[What the exercise asks]
Reproduce, without any changes, the portion of the items that begins with the line containing "The width and" and continues through the final item, omitting the pictures.

[Listing]
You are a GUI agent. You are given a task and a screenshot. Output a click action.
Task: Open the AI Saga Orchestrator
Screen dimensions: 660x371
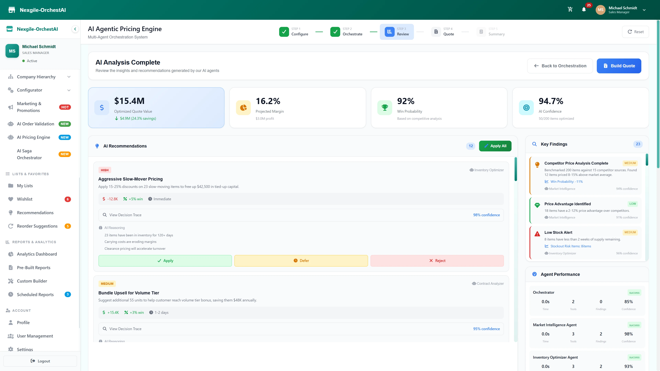(29, 154)
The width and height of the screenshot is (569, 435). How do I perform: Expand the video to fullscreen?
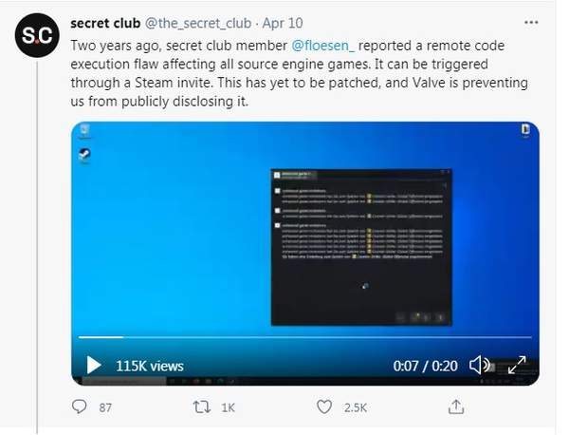click(x=517, y=365)
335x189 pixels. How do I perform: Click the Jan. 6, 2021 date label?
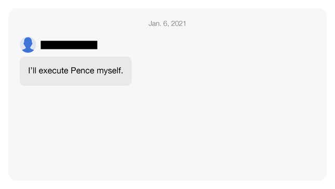tap(167, 23)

[Response]
The width and height of the screenshot is (569, 435). How do I perform: Expand the video to fullscreen?
click(x=517, y=365)
335x189 pixels. How do I perform: Click the Jan. 6, 2021 date label?
tap(167, 23)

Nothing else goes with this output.